SOURCE EXCERPT:
####################

The SEC has mandated a massive project to build the consolidated audit trail (CAT) over the next several years, at a cost that’s projected to reach the hundreds of millions of dollars that will ultimately be borne by investors. But there has so far been a disturbing lack of attention to how this massive database is supposed to be used from a technical perspective. As a result, it looks likely that the CAT will be useless for all but fairly trivial purposes, making the project a colossal white elephant. This outcome can still be averted if the SEC and SROs refine the scope of the project to include analytical tools that will have the ability to work effectively with the massive database being built.
The SEC’s Rule 613 and the SROs’ request for proposals fails to address critical practical issues around how the enormous data set will be used and what constraints that creates for the design of the CAT. Simply collecting data does not guarantee it can be used to achieve any particular objective. On the contrary, finding useful patterns in large volumes of data is far more technically challenging than just collecting and storing the data.
Without the proper consideration to how the data will be used, the technology system that the winning bidder delivers may be fundamentally and fatally incapable of achieving the regulatory objectives. Given the potential cost of hundreds of millions of dollars that will fund the project – ultimately at investor expense – we urge the SROs to revise the RFP to include requirements around how data will be used that ensure the CAT will achieve its objectives.
The RFP devotes only one out of the RFP’s 54 pages to “data access requirements.” It states that an “online query tool” will allow result sets restricted to certain symbols, reporter, customer, date ranges, and so-on, and that the system must also provide for a “bulk extraction and download of data” including “capabilities to define the logic, frequency, format and distribution method.”

####################

SET PROBLEM A:
Write out the listing from its first line through the line containing "[x=785, y=49]", requests included, and raise every coordinate in the answers by 58. Give only that part.
The listing below has no connection to the consolidated audit trail article above.

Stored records
####################

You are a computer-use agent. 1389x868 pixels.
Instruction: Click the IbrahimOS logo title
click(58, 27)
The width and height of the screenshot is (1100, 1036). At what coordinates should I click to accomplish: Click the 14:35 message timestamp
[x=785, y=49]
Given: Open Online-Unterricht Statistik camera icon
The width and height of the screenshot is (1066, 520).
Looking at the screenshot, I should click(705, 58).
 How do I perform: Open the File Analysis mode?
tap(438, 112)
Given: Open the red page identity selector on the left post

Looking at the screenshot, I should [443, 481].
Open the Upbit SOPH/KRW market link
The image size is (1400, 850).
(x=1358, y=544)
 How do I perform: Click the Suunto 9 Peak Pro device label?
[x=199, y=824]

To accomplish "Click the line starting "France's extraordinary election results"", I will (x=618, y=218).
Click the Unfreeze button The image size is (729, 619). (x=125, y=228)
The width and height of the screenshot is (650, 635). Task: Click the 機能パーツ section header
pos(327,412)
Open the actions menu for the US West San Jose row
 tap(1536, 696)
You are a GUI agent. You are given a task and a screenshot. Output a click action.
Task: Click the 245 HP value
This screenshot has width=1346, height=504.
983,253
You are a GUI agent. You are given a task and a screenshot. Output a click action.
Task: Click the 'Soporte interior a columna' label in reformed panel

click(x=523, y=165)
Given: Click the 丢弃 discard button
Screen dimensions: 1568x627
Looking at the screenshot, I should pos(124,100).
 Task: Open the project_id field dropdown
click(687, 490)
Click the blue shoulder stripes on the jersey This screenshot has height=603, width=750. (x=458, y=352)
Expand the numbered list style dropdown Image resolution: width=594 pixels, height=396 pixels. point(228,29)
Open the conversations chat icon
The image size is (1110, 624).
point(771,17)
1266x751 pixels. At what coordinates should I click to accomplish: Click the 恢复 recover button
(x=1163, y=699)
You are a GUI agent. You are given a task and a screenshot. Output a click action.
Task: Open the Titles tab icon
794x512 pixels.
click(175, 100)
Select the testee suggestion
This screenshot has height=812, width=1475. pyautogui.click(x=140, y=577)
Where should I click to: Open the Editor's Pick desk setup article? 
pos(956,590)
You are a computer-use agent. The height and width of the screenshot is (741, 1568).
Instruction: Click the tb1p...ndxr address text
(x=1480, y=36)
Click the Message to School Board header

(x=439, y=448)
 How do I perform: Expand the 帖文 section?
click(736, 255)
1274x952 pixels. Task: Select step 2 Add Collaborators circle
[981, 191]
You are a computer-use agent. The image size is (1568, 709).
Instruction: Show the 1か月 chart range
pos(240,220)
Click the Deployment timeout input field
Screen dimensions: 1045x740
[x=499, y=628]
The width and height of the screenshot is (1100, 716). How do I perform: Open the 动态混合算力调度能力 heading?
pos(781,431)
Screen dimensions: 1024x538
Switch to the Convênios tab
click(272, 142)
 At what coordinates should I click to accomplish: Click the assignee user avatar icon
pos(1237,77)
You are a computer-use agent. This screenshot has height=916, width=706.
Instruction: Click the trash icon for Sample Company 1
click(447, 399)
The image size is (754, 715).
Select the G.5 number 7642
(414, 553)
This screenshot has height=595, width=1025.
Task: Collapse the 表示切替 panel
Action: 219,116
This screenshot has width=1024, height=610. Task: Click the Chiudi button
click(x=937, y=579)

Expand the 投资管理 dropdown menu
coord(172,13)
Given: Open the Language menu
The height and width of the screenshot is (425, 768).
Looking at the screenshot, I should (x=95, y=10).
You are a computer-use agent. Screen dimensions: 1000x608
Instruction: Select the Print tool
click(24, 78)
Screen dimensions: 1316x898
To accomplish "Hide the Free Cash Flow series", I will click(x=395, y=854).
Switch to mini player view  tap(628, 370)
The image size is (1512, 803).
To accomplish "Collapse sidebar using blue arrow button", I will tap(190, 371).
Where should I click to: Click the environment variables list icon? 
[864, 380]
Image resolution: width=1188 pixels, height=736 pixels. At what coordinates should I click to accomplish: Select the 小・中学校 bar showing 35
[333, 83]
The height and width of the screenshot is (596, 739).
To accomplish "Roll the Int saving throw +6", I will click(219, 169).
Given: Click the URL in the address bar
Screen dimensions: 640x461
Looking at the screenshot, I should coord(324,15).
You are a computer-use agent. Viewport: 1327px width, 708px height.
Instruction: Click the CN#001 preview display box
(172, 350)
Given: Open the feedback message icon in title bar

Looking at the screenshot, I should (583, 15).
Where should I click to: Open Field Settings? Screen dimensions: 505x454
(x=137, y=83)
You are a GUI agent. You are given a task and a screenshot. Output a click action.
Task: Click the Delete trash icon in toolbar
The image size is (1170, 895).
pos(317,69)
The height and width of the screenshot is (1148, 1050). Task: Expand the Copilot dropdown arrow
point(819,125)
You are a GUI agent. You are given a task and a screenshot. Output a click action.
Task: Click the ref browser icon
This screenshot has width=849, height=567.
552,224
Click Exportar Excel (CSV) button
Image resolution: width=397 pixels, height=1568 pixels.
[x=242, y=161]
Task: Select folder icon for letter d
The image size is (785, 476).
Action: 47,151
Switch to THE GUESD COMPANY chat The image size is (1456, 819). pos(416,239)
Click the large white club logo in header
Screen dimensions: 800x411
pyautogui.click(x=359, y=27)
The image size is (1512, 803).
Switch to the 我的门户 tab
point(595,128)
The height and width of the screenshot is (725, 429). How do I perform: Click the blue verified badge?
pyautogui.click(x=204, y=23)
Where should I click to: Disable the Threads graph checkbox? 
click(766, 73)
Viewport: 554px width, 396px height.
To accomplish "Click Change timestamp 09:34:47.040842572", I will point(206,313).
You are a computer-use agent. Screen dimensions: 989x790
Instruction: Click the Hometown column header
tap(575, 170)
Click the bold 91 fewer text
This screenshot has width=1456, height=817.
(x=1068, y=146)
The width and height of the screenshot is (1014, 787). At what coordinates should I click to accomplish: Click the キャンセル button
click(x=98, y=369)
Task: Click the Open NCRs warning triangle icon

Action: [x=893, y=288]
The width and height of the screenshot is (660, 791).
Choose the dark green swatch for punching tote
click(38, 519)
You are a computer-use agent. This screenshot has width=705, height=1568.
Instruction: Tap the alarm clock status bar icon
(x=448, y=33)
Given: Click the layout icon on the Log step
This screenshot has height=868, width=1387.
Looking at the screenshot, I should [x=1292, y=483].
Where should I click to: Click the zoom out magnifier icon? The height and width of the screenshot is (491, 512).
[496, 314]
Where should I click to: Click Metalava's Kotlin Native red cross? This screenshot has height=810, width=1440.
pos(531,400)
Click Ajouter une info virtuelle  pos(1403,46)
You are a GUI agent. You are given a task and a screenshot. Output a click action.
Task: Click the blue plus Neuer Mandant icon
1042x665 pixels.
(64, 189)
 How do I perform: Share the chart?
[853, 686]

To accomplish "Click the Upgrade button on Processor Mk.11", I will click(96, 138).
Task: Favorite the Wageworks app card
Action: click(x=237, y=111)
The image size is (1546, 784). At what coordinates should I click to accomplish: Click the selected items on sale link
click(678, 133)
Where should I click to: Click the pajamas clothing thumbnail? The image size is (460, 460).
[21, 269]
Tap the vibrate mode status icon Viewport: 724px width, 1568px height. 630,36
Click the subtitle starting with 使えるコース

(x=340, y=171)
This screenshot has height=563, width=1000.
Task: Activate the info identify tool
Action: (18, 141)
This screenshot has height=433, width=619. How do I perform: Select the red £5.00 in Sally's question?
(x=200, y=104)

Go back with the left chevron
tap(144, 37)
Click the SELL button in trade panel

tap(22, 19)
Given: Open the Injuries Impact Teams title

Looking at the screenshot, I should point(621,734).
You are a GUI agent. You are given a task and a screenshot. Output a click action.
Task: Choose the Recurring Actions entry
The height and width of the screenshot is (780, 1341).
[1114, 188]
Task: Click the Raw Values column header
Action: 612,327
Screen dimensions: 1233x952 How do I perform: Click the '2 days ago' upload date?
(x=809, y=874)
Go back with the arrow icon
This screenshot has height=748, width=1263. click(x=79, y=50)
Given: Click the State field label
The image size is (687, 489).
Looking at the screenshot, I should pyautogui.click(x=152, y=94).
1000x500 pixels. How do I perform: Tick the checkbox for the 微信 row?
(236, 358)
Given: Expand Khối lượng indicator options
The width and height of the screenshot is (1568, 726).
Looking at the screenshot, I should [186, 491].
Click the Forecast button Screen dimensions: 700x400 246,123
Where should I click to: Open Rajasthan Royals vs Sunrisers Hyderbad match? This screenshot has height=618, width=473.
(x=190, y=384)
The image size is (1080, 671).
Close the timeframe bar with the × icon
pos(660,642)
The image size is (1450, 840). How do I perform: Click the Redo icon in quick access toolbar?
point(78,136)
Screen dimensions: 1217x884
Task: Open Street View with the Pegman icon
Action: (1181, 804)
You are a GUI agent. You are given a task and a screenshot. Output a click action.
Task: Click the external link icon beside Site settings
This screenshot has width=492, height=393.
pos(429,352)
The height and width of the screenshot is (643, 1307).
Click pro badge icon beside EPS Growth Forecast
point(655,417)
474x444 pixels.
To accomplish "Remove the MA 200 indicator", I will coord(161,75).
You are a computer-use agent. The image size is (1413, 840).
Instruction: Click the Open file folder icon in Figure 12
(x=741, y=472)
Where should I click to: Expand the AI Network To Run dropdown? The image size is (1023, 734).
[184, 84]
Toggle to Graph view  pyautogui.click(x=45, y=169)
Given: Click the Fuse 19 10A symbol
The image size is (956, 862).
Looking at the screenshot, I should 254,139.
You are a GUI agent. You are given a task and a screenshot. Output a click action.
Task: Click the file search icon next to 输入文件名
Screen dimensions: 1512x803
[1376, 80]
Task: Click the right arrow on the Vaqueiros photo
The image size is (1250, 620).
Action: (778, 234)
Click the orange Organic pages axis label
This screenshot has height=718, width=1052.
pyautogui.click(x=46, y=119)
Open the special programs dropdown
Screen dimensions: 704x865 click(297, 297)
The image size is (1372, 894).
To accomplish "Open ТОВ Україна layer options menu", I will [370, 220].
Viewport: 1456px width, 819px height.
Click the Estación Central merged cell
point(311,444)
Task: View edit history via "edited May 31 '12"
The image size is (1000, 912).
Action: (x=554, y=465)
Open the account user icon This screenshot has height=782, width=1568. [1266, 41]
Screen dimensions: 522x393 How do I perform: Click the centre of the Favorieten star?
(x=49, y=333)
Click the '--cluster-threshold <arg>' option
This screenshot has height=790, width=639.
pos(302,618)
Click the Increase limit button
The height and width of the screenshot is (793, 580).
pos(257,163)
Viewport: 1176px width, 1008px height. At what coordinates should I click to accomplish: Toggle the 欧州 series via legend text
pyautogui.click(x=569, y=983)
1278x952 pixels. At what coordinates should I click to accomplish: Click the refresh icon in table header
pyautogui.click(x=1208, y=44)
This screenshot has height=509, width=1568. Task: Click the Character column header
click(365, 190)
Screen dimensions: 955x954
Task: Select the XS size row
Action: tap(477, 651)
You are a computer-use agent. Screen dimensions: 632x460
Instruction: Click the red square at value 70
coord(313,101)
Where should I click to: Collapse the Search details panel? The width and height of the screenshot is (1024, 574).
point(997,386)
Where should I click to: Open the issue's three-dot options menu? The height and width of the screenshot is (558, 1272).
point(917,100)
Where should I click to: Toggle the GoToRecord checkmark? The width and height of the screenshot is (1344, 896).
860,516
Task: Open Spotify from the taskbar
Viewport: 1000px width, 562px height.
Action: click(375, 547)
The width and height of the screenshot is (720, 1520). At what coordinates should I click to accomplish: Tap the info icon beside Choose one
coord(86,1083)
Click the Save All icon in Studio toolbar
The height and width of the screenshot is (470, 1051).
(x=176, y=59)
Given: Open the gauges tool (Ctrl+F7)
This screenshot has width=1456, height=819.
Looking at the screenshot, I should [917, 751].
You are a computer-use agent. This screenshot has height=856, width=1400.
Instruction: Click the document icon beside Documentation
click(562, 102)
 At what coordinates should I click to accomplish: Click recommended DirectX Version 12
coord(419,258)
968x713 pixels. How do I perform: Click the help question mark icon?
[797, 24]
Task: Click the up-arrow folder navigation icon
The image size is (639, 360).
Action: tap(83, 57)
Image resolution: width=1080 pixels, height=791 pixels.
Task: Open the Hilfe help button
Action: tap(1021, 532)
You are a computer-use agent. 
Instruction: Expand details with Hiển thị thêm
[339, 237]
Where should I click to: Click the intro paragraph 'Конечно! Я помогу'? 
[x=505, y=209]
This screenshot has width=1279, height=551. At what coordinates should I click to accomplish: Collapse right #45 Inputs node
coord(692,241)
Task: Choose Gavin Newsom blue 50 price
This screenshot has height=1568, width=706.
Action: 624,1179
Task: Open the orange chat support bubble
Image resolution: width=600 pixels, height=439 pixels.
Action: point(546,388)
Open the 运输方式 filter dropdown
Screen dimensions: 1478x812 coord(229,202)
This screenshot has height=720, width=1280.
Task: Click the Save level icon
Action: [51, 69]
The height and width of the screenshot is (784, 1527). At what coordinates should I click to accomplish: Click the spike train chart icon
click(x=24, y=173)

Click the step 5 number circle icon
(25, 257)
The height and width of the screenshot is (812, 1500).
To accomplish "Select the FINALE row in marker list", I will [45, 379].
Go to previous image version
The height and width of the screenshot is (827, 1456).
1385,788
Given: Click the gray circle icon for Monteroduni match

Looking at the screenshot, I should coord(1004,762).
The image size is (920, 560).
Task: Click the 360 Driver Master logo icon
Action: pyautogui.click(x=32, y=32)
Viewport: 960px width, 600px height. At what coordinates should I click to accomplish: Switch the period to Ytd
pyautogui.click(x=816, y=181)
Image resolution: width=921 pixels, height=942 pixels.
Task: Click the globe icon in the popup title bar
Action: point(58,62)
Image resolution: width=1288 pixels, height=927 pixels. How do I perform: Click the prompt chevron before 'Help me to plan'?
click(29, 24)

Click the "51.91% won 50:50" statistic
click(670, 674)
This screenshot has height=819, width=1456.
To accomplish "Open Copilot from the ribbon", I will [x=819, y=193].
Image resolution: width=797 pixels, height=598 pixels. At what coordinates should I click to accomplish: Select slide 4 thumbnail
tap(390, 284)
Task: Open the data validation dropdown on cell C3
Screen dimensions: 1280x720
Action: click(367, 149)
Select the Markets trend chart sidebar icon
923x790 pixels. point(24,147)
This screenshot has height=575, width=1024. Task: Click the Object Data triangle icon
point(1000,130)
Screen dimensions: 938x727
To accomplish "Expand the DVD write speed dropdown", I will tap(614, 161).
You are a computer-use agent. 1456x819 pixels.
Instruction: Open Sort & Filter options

####################

SET PROBLEM B:
Copy out the consolidated audit trail article word for word.

COMPLETE OUTPUT A:
You are a computer-use agent. 1389x868 pixels.
Instruction: Click the IbrahimOS logo title
click(116, 85)
The width and height of the screenshot is (1100, 1036). At what coordinates should I click to accomplish: Click the 14:35 message timestamp
[x=843, y=107]

COMPLETE OUTPUT B:
The SEC has mandated a massive project to build the consolidated audit trail (CAT) over the next several years, at a cost that’s projected to reach the hundreds of millions of dollars that will ultimately be borne by investors. But there has so far been a disturbing lack of attention to how this massive database is supposed to be used from a technical perspective. As a result, it looks likely that the CAT will be useless for all but fairly trivial purposes, making the project a colossal white elephant. This outcome can still be averted if the SEC and SROs refine the scope of the project to include analytical tools that will have the ability to work effectively with the massive database being built.
The SEC’s Rule 613 and the SROs’ request for proposals fails to address critical practical issues around how the enormous data set will be used and what constraints that creates for the design of the CAT. Simply collecting data does not guarantee it can be used to achieve any particular objective. On the contrary, finding useful patterns in large volumes of data is far more technically challenging than just collecting and storing the data.
Without the proper consideration to how the data will be used, the technology system that the winning bidder delivers may be fundamentally and fatally incapable of achieving the regulatory objectives. Given the potential cost of hundreds of millions of dollars that will fund the project – ultimately at investor expense – we urge the SROs to revise the RFP to include requirements around how data will be used that ensure the CAT will achieve its objectives.
The RFP devotes only one out of the RFP’s 54 pages to “data access requirements.” It states that an “online query tool” will allow result sets restricted to certain symbols, reporter, customer, date ranges, and so-on, and that the system must also provide for a “bulk extraction and download of data” including “capabilities to define the logic, frequency, format and distribution method.”